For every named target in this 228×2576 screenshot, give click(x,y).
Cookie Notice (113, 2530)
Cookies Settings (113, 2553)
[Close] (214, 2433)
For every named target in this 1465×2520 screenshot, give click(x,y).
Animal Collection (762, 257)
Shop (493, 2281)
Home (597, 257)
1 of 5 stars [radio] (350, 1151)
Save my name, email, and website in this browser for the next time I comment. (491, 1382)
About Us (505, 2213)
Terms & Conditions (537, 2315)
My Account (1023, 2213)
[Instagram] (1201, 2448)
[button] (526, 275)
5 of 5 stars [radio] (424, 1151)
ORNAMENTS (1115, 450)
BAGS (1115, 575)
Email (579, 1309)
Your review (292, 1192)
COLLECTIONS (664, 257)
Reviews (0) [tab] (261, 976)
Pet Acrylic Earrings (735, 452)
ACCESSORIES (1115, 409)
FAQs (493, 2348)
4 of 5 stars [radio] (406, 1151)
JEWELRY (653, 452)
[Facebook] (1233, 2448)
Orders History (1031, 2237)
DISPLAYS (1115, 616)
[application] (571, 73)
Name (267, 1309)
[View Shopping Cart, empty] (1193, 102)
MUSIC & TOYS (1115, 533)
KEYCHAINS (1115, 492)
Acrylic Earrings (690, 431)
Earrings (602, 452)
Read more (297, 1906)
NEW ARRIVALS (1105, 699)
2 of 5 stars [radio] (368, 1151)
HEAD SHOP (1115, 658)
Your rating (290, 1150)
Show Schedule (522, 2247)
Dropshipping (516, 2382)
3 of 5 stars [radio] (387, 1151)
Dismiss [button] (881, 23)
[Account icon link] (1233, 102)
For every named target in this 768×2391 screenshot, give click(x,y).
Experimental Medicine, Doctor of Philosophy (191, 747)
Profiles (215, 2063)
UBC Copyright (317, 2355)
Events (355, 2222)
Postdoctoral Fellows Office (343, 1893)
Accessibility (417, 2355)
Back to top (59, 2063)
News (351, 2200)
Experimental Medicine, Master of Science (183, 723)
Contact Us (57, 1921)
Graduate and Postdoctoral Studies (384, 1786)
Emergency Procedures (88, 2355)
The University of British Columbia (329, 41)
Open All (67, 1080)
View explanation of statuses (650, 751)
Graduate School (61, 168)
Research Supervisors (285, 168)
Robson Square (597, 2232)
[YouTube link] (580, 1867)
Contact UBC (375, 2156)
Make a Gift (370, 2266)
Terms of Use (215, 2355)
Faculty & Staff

◆ ◆ ◆ ◆ ◆

→ Task requirements: Transcribe the records in full, word for word.

→ Your solution:
For every named target in this 228×2576 screenshot, give click(x,y).
Cookie Notice (113, 2530)
Cookies Settings (113, 2553)
[Close] (214, 2433)
For every named target in this 1465×2520 screenshot, give click(x,y).
Animal Collection (762, 257)
Shop (493, 2281)
Home (597, 257)
1 of 5 stars [radio] (350, 1151)
Save my name, email, and website in this browser for the next time I comment. (491, 1382)
About Us (505, 2213)
Terms & Conditions (537, 2315)
My Account (1023, 2213)
[Instagram] (1201, 2448)
[button] (526, 275)
5 of 5 stars [radio] (424, 1151)
ORNAMENTS (1115, 450)
BAGS (1115, 575)
Email (579, 1309)
Your review (292, 1192)
COLLECTIONS (664, 257)
Reviews (0) [tab] (261, 976)
Pet Acrylic Earrings (735, 452)
ACCESSORIES (1115, 409)
FAQs (493, 2348)
4 of 5 stars [radio] (406, 1151)
JEWELRY (653, 452)
[Facebook] (1233, 2448)
Orders History (1031, 2237)
DISPLAYS (1115, 616)
[application] (571, 73)
Name (267, 1309)
[View Shopping Cart, empty] (1193, 102)
MUSIC & TOYS (1115, 533)
KEYCHAINS (1115, 492)
Acrylic Earrings (690, 431)
Earrings (602, 452)
Read more (297, 1906)
NEW ARRIVALS (1105, 699)
2 of 5 stars [radio] (368, 1151)
HEAD SHOP (1115, 658)
Your rating (290, 1150)
Show Schedule (522, 2247)
Dropshipping (516, 2382)
3 of 5 stars [radio] (387, 1151)
Dismiss [button] (881, 23)
[Account icon link] (1233, 102)
For every named target in this 768×2391 screenshot, give click(x,y).
Experimental Medicine, Doctor of Philosophy (191, 747)
Profiles (215, 2063)
UBC Copyright (317, 2355)
Events (355, 2222)
Postdoctoral Fellows Office (343, 1893)
Accessibility (417, 2355)
Back to top (59, 2063)
News (351, 2200)
Experimental Medicine, Master of Science (183, 723)
Contact Us (57, 1921)
Graduate and Postdoctoral Studies (384, 1786)
Emergency Procedures (88, 2355)
The University of British Columbia (329, 41)
Open All (67, 1080)
View explanation of statuses (650, 751)
Graduate School (61, 168)
Research Supervisors (285, 168)
Robson Square (597, 2232)
[YouTube link] (580, 1867)
Contact UBC (375, 2156)
Make a Gift (370, 2266)
Terms of Use (215, 2355)
Faculty & Staff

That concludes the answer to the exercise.